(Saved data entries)
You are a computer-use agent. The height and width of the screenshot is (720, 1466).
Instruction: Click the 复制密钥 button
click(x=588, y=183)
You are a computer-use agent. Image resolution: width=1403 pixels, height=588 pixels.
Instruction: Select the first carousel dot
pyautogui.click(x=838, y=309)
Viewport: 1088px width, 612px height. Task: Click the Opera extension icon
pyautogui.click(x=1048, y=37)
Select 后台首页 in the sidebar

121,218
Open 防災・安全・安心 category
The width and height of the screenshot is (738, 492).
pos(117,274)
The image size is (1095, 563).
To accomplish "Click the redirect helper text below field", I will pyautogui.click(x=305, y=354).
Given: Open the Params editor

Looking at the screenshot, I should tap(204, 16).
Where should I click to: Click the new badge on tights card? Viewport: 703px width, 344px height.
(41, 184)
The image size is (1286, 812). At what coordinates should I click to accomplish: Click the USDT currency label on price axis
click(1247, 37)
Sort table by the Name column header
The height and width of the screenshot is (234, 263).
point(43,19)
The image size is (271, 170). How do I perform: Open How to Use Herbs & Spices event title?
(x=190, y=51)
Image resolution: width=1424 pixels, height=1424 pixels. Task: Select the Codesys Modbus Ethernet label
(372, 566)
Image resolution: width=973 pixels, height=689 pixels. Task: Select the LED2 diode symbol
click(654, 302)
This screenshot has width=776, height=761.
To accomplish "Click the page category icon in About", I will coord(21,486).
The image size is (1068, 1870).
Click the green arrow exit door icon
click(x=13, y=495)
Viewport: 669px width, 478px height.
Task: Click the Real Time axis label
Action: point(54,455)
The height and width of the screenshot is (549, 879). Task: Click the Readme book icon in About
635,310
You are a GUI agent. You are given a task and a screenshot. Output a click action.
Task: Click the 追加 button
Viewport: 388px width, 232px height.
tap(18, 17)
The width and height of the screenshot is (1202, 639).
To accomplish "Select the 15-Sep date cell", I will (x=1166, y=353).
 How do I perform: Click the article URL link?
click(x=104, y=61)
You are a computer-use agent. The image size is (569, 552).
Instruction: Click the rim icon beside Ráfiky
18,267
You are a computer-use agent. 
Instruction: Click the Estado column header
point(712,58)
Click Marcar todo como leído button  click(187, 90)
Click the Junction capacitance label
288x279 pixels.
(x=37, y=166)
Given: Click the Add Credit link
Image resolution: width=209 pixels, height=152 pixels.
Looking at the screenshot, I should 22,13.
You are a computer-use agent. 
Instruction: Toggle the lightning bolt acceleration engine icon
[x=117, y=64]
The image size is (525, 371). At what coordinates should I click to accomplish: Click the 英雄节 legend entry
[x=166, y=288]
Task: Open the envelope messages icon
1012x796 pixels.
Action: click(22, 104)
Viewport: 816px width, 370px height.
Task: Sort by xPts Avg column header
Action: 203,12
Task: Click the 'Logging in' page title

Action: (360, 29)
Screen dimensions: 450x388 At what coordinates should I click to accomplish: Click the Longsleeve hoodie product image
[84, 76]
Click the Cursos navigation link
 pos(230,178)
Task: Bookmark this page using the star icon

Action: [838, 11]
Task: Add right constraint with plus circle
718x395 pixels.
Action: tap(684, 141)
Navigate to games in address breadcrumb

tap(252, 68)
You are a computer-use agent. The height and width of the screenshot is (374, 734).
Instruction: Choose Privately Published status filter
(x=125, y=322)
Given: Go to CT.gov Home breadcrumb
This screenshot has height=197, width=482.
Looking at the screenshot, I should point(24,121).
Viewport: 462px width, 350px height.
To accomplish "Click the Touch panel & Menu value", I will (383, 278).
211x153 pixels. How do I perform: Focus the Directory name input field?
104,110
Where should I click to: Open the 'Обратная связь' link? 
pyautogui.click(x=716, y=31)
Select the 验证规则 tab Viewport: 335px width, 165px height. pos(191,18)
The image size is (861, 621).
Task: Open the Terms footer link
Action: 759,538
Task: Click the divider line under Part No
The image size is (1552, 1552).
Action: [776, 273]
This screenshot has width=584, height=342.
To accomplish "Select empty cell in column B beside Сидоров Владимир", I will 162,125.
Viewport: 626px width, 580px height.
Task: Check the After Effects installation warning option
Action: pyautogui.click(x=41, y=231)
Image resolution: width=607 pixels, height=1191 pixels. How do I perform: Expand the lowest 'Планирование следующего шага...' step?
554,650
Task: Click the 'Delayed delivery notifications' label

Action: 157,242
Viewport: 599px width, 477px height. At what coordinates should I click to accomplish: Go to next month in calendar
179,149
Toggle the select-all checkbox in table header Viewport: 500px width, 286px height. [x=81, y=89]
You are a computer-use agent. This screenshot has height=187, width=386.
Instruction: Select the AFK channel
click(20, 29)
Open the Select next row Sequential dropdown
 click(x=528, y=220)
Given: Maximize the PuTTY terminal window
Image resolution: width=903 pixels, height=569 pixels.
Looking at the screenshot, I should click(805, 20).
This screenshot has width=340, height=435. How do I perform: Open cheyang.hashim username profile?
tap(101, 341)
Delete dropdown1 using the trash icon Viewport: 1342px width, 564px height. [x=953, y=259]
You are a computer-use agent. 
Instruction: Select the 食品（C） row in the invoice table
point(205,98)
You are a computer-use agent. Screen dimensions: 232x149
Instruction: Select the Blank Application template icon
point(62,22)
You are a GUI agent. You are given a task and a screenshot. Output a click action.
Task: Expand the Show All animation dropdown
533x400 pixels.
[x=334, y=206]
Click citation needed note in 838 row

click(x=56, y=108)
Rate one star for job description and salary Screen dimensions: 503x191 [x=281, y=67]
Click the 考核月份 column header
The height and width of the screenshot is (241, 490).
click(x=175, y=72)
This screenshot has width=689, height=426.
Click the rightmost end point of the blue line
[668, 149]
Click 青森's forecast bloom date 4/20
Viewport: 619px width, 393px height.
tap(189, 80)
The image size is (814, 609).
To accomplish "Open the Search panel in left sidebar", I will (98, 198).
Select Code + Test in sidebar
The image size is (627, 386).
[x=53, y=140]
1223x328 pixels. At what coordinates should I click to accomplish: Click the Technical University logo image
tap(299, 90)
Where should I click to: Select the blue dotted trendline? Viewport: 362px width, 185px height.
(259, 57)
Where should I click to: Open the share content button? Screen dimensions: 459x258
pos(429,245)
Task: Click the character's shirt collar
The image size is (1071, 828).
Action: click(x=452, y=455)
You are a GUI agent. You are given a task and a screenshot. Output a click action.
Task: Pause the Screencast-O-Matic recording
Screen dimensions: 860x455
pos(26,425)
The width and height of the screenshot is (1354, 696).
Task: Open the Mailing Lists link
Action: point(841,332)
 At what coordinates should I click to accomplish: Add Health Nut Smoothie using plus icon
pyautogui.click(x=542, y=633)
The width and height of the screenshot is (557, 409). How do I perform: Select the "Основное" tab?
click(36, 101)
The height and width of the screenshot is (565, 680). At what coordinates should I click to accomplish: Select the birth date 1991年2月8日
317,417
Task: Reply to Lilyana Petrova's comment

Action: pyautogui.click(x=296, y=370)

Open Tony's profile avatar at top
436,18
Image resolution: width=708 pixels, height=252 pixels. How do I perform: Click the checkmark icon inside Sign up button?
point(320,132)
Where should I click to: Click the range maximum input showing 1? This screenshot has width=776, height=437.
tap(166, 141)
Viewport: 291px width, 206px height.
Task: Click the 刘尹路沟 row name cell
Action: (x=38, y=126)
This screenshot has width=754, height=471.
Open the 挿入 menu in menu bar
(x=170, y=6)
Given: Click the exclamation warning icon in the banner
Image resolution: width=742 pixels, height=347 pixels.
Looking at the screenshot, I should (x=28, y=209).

To do: An exact reproduction of all the entries above is required.

Written solution:
You are a computer-use agent. The height and width of the screenshot is (720, 1466).
Instruction: Click the 复制密钥 button
click(x=588, y=183)
You are a computer-use agent. Image resolution: width=1403 pixels, height=588 pixels.
Instruction: Select the first carousel dot
pyautogui.click(x=838, y=309)
Viewport: 1088px width, 612px height. Task: Click the Opera extension icon
pyautogui.click(x=1048, y=37)
Select 后台首页 in the sidebar

121,218
Open 防災・安全・安心 category
The width and height of the screenshot is (738, 492).
pos(117,274)
The image size is (1095, 563).
To accomplish "Click the redirect helper text below field", I will pyautogui.click(x=305, y=354).
Given: Open the Params editor

Looking at the screenshot, I should tap(204, 16).
Where should I click to: Click the new badge on tights card? Viewport: 703px width, 344px height.
(41, 184)
The image size is (1286, 812). At what coordinates should I click to accomplish: Click the USDT currency label on price axis
click(1247, 37)
Sort table by the Name column header
The height and width of the screenshot is (234, 263).
point(43,19)
The image size is (271, 170). How do I perform: Open How to Use Herbs & Spices event title?
(x=190, y=51)
Image resolution: width=1424 pixels, height=1424 pixels. Task: Select the Codesys Modbus Ethernet label
(372, 566)
Image resolution: width=973 pixels, height=689 pixels. Task: Select the LED2 diode symbol
click(654, 302)
This screenshot has width=776, height=761.
To accomplish "Click the page category icon in About", I will coord(21,486).
The image size is (1068, 1870).
Click the green arrow exit door icon
click(x=13, y=495)
Viewport: 669px width, 478px height.
Task: Click the Real Time axis label
Action: point(54,455)
The height and width of the screenshot is (549, 879). Task: Click the Readme book icon in About
635,310
You are a GUI agent. You are given a task and a screenshot. Output a click action.
Task: Click the 追加 button
Viewport: 388px width, 232px height.
tap(18, 17)
The width and height of the screenshot is (1202, 639).
To accomplish "Select the 15-Sep date cell", I will (x=1166, y=353).
 How do I perform: Click the article URL link?
click(x=104, y=61)
You are a computer-use agent. The image size is (569, 552).
Instruction: Click the rim icon beside Ráfiky
18,267
You are a computer-use agent. 
Instruction: Click the Estado column header
point(712,58)
Click Marcar todo como leído button  click(187, 90)
Click the Junction capacitance label
288x279 pixels.
(x=37, y=166)
Given: Click the Add Credit link
Image resolution: width=209 pixels, height=152 pixels.
Looking at the screenshot, I should 22,13.
You are a computer-use agent. 
Instruction: Toggle the lightning bolt acceleration engine icon
[x=117, y=64]
The image size is (525, 371). At what coordinates should I click to accomplish: Click the 英雄节 legend entry
[x=166, y=288]
Task: Open the envelope messages icon
1012x796 pixels.
Action: click(22, 104)
Viewport: 816px width, 370px height.
Task: Sort by xPts Avg column header
Action: 203,12
Task: Click the 'Logging in' page title

Action: (360, 29)
Screen dimensions: 450x388 At what coordinates should I click to accomplish: Click the Longsleeve hoodie product image
[84, 76]
Click the Cursos navigation link
 pos(230,178)
Task: Bookmark this page using the star icon

Action: [838, 11]
Task: Add right constraint with plus circle
718x395 pixels.
Action: tap(684, 141)
Navigate to games in address breadcrumb

tap(252, 68)
You are a computer-use agent. The height and width of the screenshot is (374, 734).
Instruction: Choose Privately Published status filter
(x=125, y=322)
Given: Go to CT.gov Home breadcrumb
This screenshot has height=197, width=482.
Looking at the screenshot, I should point(24,121).
Viewport: 462px width, 350px height.
To accomplish "Click the Touch panel & Menu value", I will (383, 278).
211x153 pixels. How do I perform: Focus the Directory name input field?
104,110
Where should I click to: Open the 'Обратная связь' link? 
pyautogui.click(x=716, y=31)
Select the 验证规则 tab Viewport: 335px width, 165px height. pos(191,18)
The image size is (861, 621).
Task: Open the Terms footer link
Action: 759,538
Task: Click the divider line under Part No
The image size is (1552, 1552).
Action: [776, 273]
This screenshot has width=584, height=342.
To accomplish "Select empty cell in column B beside Сидоров Владимир", I will 162,125.
Viewport: 626px width, 580px height.
Task: Check the After Effects installation warning option
Action: pyautogui.click(x=41, y=231)
Image resolution: width=607 pixels, height=1191 pixels. How do I perform: Expand the lowest 'Планирование следующего шага...' step?
554,650
Task: Click the 'Delayed delivery notifications' label

Action: 157,242
Viewport: 599px width, 477px height. At what coordinates should I click to accomplish: Go to next month in calendar
179,149
Toggle the select-all checkbox in table header Viewport: 500px width, 286px height. [x=81, y=89]
You are a computer-use agent. This screenshot has height=187, width=386.
Instruction: Select the AFK channel
click(20, 29)
Open the Select next row Sequential dropdown
 click(x=528, y=220)
Given: Maximize the PuTTY terminal window
Image resolution: width=903 pixels, height=569 pixels.
Looking at the screenshot, I should click(805, 20).
This screenshot has width=340, height=435. How do I perform: Open cheyang.hashim username profile?
tap(101, 341)
Delete dropdown1 using the trash icon Viewport: 1342px width, 564px height. [x=953, y=259]
You are a computer-use agent. 
Instruction: Select the 食品（C） row in the invoice table
point(205,98)
You are a computer-use agent. Screen dimensions: 232x149
Instruction: Select the Blank Application template icon
point(62,22)
You are a GUI agent. You are given a task and a screenshot. Output a click action.
Task: Expand the Show All animation dropdown
533x400 pixels.
[x=334, y=206]
Click citation needed note in 838 row

click(x=56, y=108)
Rate one star for job description and salary Screen dimensions: 503x191 [x=281, y=67]
Click the 考核月份 column header
The height and width of the screenshot is (241, 490).
click(x=175, y=72)
This screenshot has width=689, height=426.
Click the rightmost end point of the blue line
[668, 149]
Click 青森's forecast bloom date 4/20
Viewport: 619px width, 393px height.
tap(189, 80)
The image size is (814, 609).
To accomplish "Open the Search panel in left sidebar", I will (98, 198).
Select Code + Test in sidebar
The image size is (627, 386).
[x=53, y=140]
1223x328 pixels. At what coordinates should I click to accomplish: Click the Technical University logo image
tap(299, 90)
Where should I click to: Select the blue dotted trendline? Viewport: 362px width, 185px height.
(259, 57)
Where should I click to: Open the share content button? Screen dimensions: 459x258
pos(429,245)
Task: Click the character's shirt collar
The image size is (1071, 828).
Action: click(x=452, y=455)
You are a GUI agent. You are given a task and a screenshot. Output a click action.
Task: Pause the Screencast-O-Matic recording
Screen dimensions: 860x455
pos(26,425)
The width and height of the screenshot is (1354, 696).
Task: Open the Mailing Lists link
Action: point(841,332)
 At what coordinates should I click to accomplish: Add Health Nut Smoothie using plus icon
pyautogui.click(x=542, y=633)
The width and height of the screenshot is (557, 409). How do I perform: Select the "Основное" tab?
click(36, 101)
The height and width of the screenshot is (565, 680). At what coordinates should I click to accomplish: Select the birth date 1991年2月8日
317,417
Task: Reply to Lilyana Petrova's comment

Action: pyautogui.click(x=296, y=370)

Open Tony's profile avatar at top
436,18
Image resolution: width=708 pixels, height=252 pixels. How do I perform: Click the checkmark icon inside Sign up button?
point(320,132)
Where should I click to: Click the range maximum input showing 1? This screenshot has width=776, height=437.
tap(166, 141)
Viewport: 291px width, 206px height.
Task: Click the 刘尹路沟 row name cell
Action: (x=38, y=126)
This screenshot has width=754, height=471.
Open the 挿入 menu in menu bar
(x=170, y=6)
Given: Click the exclamation warning icon in the banner
Image resolution: width=742 pixels, height=347 pixels.
Looking at the screenshot, I should (x=28, y=209).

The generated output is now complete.